As you say, Labour MPs have an absolute duty to make this election a real contest. I've heard of parties sleep-walking to victory but at the moment Labour seem to be sleep-walking to defeat.

Anonymous said...

Parker's just another hopeless choice to keep the seat warm for the return of Helen. He looks like a clerk and about as sexually exciting as that middle aged delivery boy Gareth Hughes. It has to be Cunliffe with Shane Jones as deputy. They should strike now and take Daziel, Dyson, Yates and the thing from Rotorua off the list. Rule by the Mary English kitchen cabinet and Actors is a fast track to IMF government. Regardless, eject Goff.

Anonymous said...

"If all that matters is climbing to the top of the greasy pole, then increasingly the only skill that ambitious Labour politicians will seek to master is how to ascend."

That has already been the situation for the last 20 years Chris. You highlighted the undignified scrabble for safe electorate seats by Twyford, Fenton and Beaumont in your 'Waitakere Man' postings.

Rogernomics purged the left from the Labour party (most quit in disgust, including you, right?), so when Douglas and Prebble quit to form ACT, the residual Labour was ripe for takeover by the venal, lazy timeservers. Sadly, since these timeservers reached a critical mass, they have snowballed to now comprise virtually the entire Labour caucus and party machine.

The inept Goff is left trying to manage a nearly talentless pack of factionalised backstabbers who care only for their sinecures.

Twyford has been the only one to show some spark over the Auckland supercity, but even then he and Labour offered no alternative. Shearer should by now have been spokesperson for something and helping Goff, but he has done nothing it seems. Dyson, Street, et al couldn't even muster the effort to raise a white flag...

And Goff's office seems shambolic. This may not be surprising - isn't John Pagani running it, and wasn't he one of Anderton's anti-democrats in the final days of the Parliamentary Alliance?

Cap that all off with the obvious antipathy between Goff and President Little (can't talk to each other about the most damning scandal in years to hit Labour ?@#?).

The left should flame Labour hard and constantly to eliminate it at this election as a viable alternative, then we can build up real socialist/green/indigenous alternatives. I say that reluctantly, but we can't change Labour when it is rife with talentless timeservers - they self-replicate with faction stacking selections (like in Manurewa and Mana).

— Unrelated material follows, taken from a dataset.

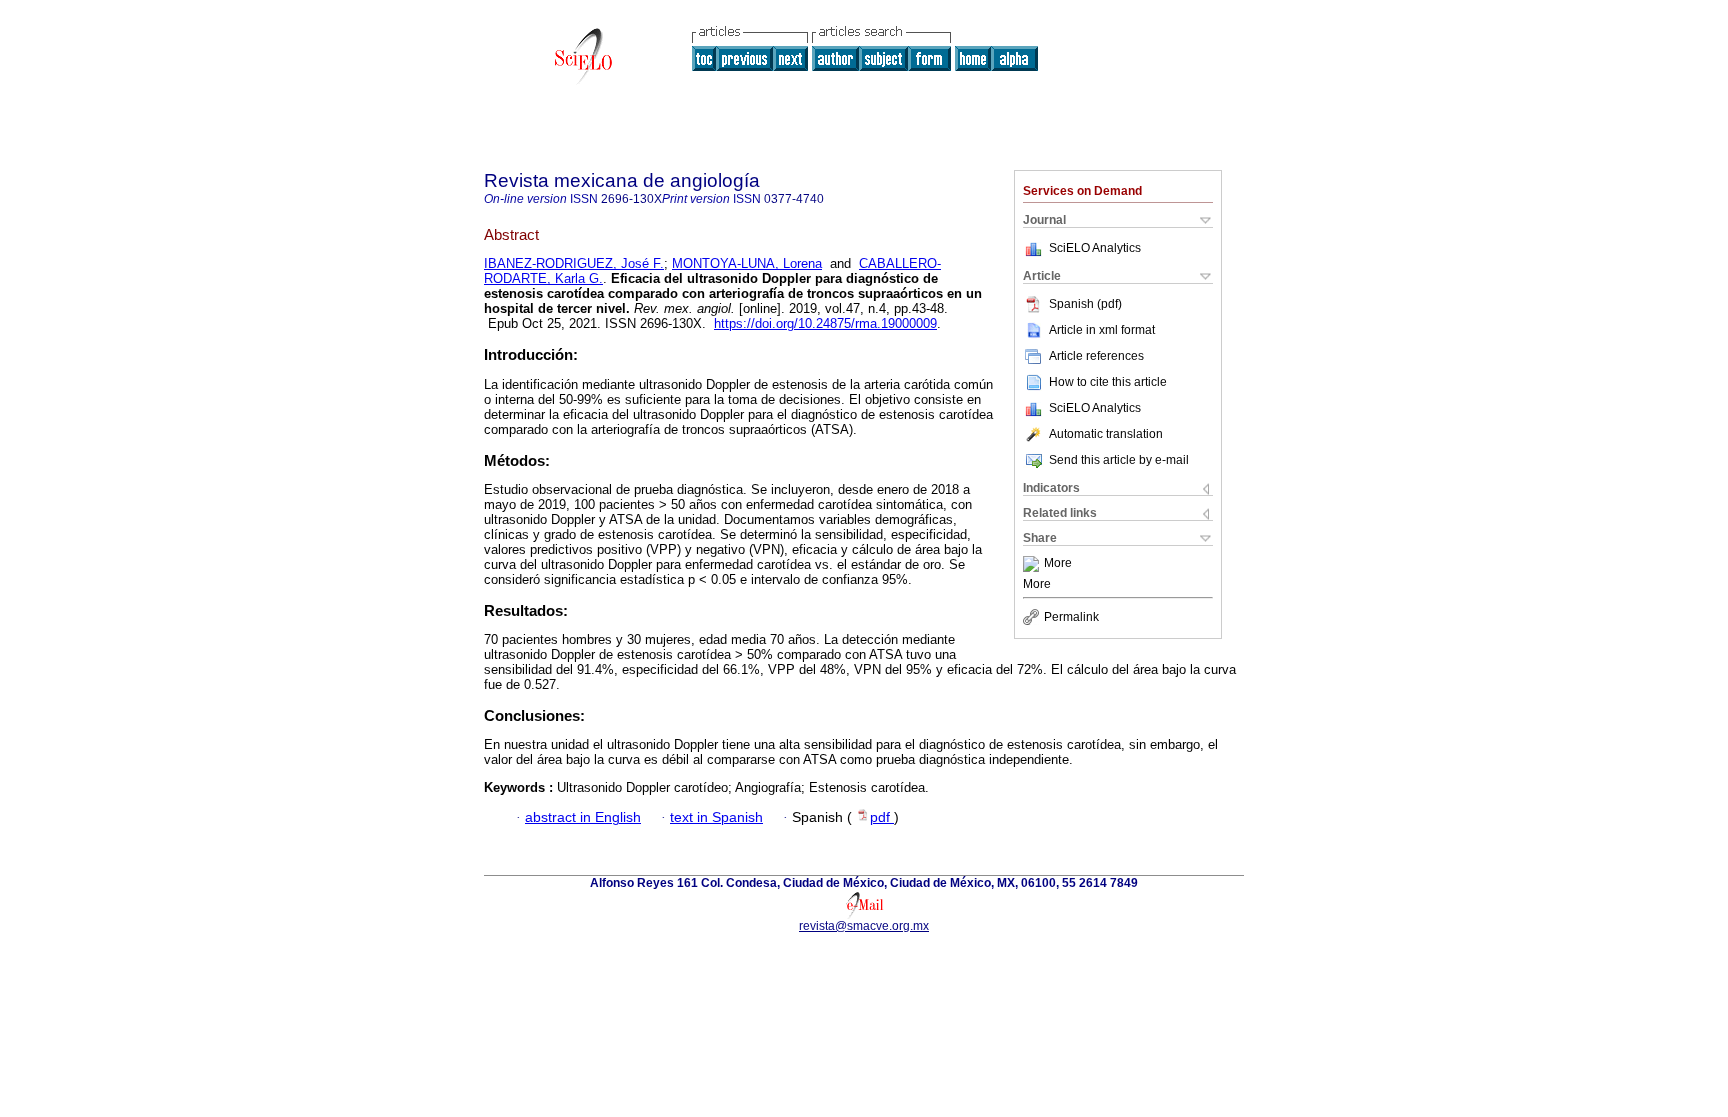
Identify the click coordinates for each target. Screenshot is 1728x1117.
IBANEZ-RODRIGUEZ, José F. (574, 263)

Changing Goff won't help Labour unless Labour publicly renounce liberal capitalism and push for at least some worker's rights. Not just pretend they are different to National with smoke and mirrors. We're not fooled.

Labour's first test is to ensure they block Tizard from returning. She epitomises the evil Labour you describe.

Mad Marxist.

pdm said...

Whatever happens re the leadership I think we are looking at a Labour Party Vote of 20@ or lower on election day.